= Problem =
Somewhere below, one line contains "Open the Toolpath Zero Lower-Left dropdown" and a later line contains "Given: Click the Commune Demo logo icon". Output those two lines and everything between them exactly, and nothing else.
---------- Available data ----------
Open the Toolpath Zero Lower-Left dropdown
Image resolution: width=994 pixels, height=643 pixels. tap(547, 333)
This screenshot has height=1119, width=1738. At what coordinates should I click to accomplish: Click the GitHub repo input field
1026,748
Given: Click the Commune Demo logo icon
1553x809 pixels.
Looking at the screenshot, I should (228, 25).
----------
---------- Available data ----------
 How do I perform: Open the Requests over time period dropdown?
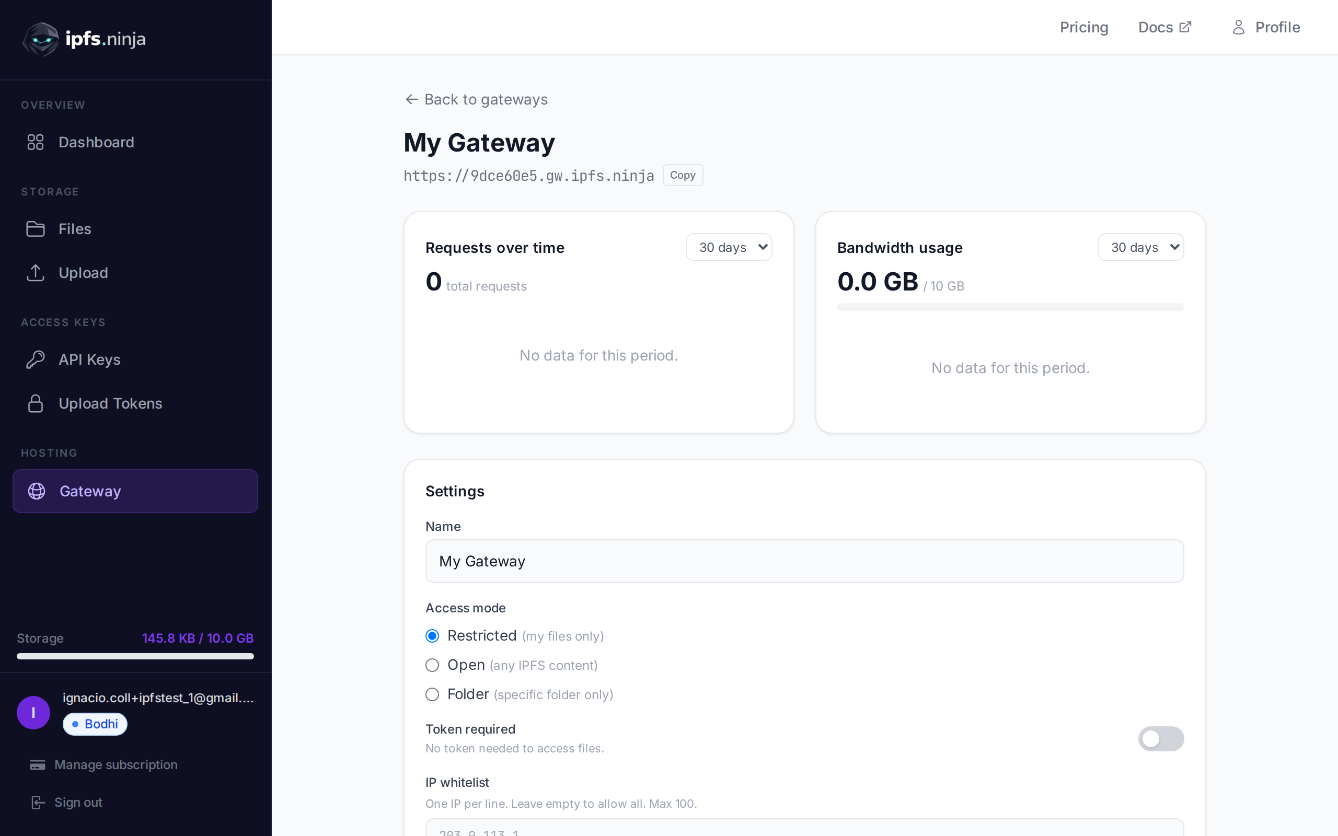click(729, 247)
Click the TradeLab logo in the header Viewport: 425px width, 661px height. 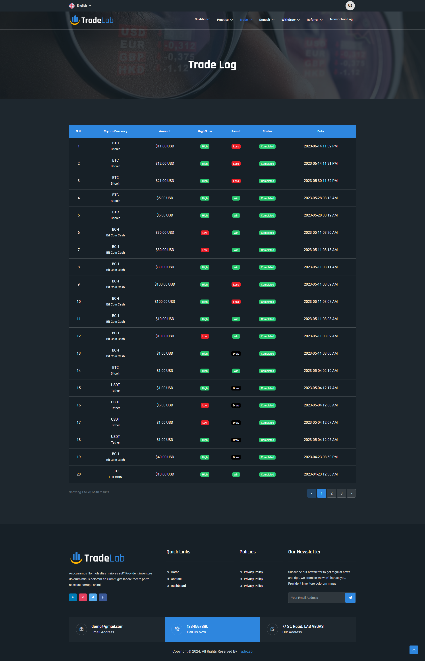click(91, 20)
----------
= Answer to this task =
Open the Toolpath Zero Lower-Left dropdown
Image resolution: width=994 pixels, height=643 pixels. tap(547, 333)
This screenshot has height=1119, width=1738. At what coordinates should I click to accomplish: Click the GitHub repo input field
1026,748
Given: Click the Commune Demo logo icon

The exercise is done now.